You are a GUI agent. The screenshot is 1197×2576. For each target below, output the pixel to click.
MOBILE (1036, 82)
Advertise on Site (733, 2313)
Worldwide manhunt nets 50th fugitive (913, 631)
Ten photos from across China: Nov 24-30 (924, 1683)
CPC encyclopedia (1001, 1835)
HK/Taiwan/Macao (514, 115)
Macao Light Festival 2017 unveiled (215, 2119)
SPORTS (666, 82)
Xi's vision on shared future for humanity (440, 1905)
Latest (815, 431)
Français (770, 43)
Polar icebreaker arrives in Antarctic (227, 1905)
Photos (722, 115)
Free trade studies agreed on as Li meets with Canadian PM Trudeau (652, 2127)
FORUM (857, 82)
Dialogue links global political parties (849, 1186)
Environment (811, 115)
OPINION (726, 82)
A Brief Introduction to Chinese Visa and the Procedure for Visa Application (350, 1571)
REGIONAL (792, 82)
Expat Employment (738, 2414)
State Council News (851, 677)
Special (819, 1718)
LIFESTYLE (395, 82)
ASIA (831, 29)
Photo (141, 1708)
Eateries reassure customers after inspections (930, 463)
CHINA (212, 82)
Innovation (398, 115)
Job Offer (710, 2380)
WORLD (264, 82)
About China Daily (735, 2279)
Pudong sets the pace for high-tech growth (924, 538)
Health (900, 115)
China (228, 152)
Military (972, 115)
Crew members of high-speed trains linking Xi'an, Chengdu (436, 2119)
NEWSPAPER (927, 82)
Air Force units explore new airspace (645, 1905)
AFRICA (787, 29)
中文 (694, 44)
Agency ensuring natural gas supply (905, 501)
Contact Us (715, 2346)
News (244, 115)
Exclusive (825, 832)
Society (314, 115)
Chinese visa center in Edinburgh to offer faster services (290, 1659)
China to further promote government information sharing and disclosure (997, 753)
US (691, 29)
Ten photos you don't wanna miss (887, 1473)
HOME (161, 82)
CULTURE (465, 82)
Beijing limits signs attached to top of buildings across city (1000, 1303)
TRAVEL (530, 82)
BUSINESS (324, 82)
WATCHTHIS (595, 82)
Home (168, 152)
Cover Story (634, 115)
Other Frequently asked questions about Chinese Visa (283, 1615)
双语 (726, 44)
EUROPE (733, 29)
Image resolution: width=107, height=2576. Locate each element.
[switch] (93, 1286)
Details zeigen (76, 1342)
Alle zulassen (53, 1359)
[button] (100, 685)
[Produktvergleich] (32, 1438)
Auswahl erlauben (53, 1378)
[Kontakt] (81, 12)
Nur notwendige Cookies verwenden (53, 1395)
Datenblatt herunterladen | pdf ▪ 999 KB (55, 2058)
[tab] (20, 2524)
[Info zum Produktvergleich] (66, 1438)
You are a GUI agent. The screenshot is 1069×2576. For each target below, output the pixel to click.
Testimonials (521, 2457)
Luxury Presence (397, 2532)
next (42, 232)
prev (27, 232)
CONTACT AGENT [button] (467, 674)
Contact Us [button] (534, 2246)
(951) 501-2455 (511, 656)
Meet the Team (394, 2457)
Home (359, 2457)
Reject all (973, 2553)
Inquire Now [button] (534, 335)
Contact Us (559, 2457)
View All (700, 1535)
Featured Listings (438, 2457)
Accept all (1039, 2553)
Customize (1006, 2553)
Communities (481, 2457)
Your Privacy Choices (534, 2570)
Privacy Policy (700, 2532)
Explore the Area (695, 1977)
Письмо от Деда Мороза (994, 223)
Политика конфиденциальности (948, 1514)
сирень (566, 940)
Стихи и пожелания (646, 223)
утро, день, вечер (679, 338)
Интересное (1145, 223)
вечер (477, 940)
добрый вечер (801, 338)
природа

□ □ □ □ □

**WORK ITEM**
Look over the listing. Pull out every line with the string "Macao" in it.

**RESPONSE AREA**
HK/Taiwan/Macao (514, 115)
Macao Light Festival 2017 unveiled (215, 2119)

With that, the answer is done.